Look how far it got Bill Clinton...

Good example. Lets look at Clinton's "success".

Clinton paid N. Korea, gave them technology and food and walked away while N. Korea continued to develop their nuke program in violation of the agreement. Clinton solved nothing and in fact paid N Koreato become a bigger threat. Thanks Bill.

The US was attacked by Al Qaeda repeatedly during the 8 years Clinton was in office. The 1993 World Trade Center Bombing, the 1996 Khobar Towers Bombing, the 1998 Embassy Bombings, the 2000 USS Cole Bombing to name a few. He knew UBL and Al Qaeda were in Afghanistan but he did'nt go in after him and instead slapped them on the wrist with an inefective cruise missle attack. The result? Al Qaeda saw us as weak and afraid and their next attack destroyed the World Trade Center, Damaged the Pentagon, and killed 3000 Americans. Thanks Bill.

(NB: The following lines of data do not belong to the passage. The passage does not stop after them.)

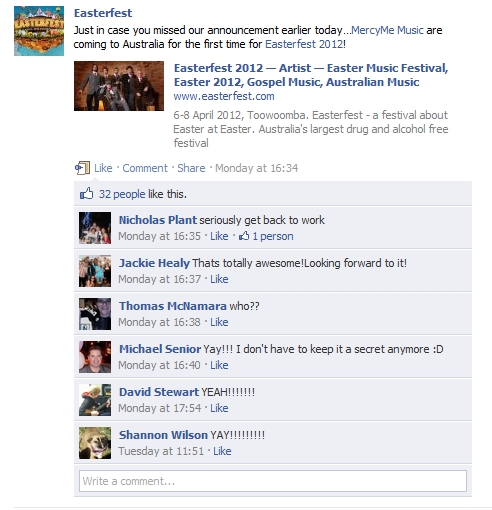Image resolution: width=492 pixels, height=510 pixels.
Task: Click the link share icon beside Like
Action: coord(82,168)
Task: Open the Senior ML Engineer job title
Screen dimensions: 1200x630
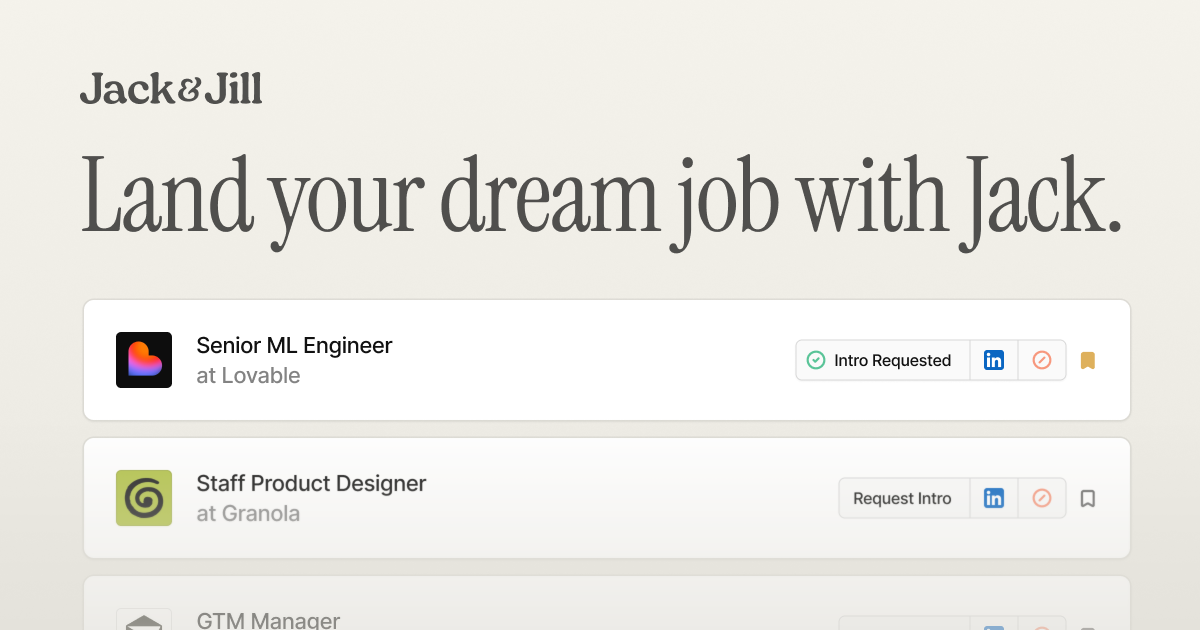Action: coord(294,346)
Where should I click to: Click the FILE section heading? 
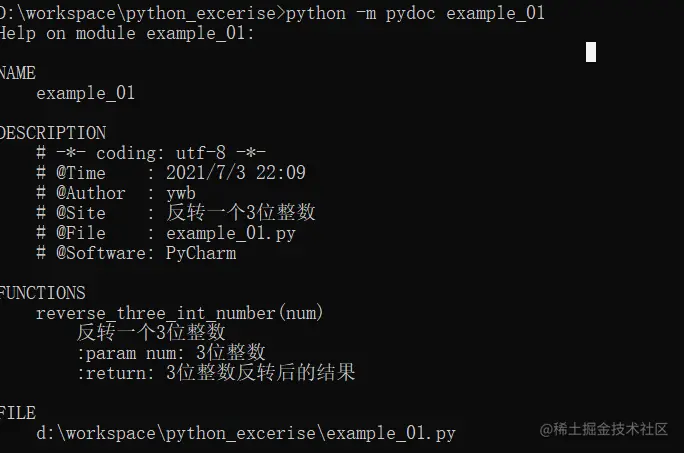click(x=18, y=413)
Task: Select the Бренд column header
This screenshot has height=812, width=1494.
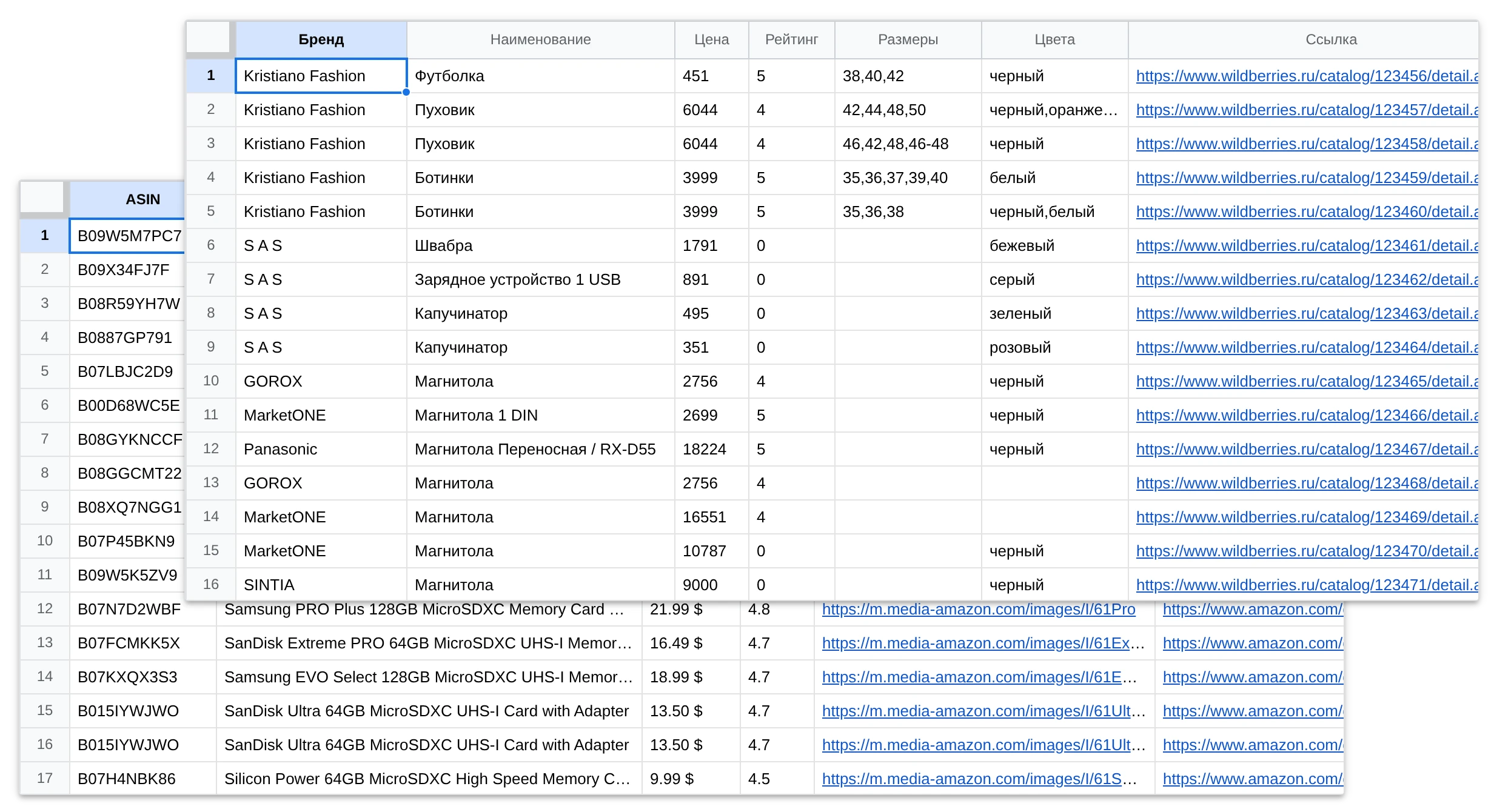Action: 321,39
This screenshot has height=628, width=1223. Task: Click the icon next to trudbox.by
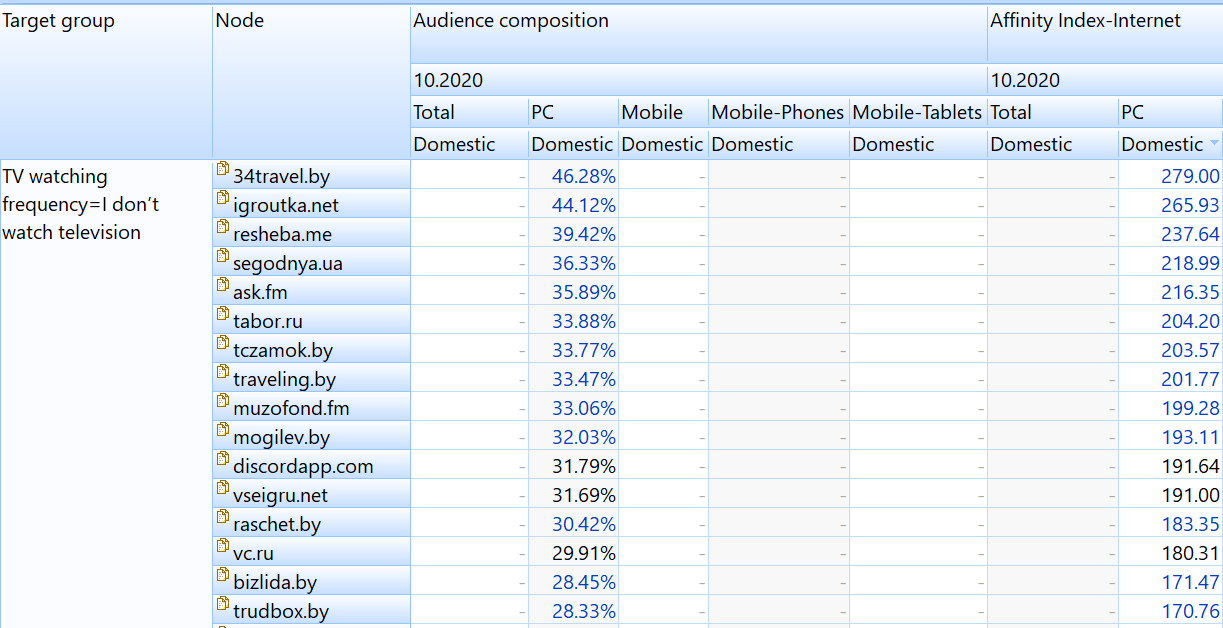223,606
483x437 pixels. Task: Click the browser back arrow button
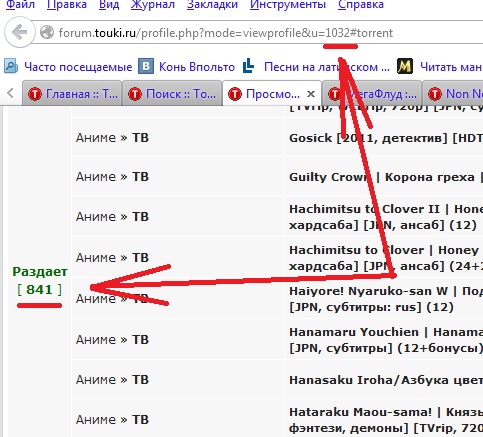(19, 33)
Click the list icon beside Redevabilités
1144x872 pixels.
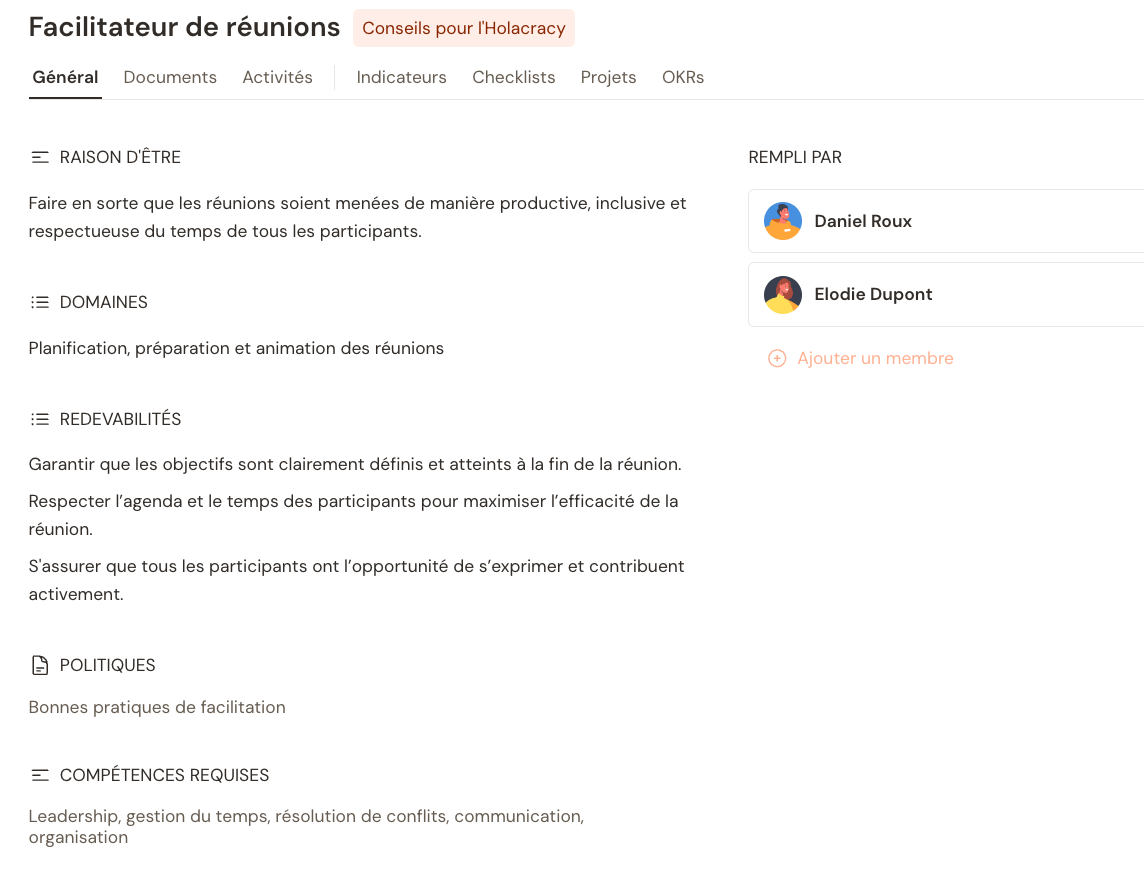coord(40,419)
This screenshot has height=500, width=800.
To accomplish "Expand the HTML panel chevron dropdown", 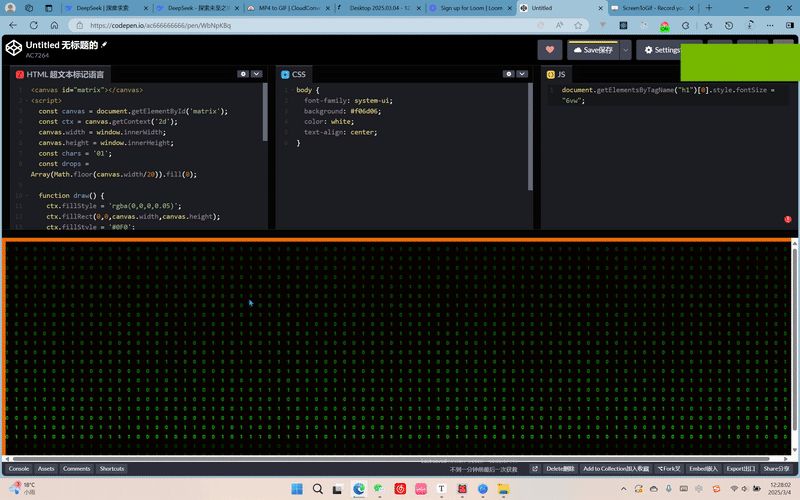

In both cases Clinton came out looking squeeky clean to morons who like the policy of "postponing the inevitable" but America paid a terible price.

Bush knows that doing the right thing is not always popular and accepts the responsibility of his office. THAT is what is needed now.

BTW. I find the fact that you laugh at your "Look how far it got Bill Clinton..." statement offensive. You talk about saving lives? Why don't you go say that to the families of the 3000 who died because Clinton refused to confront Al Qaeda. Don't forget to laugh when you say it.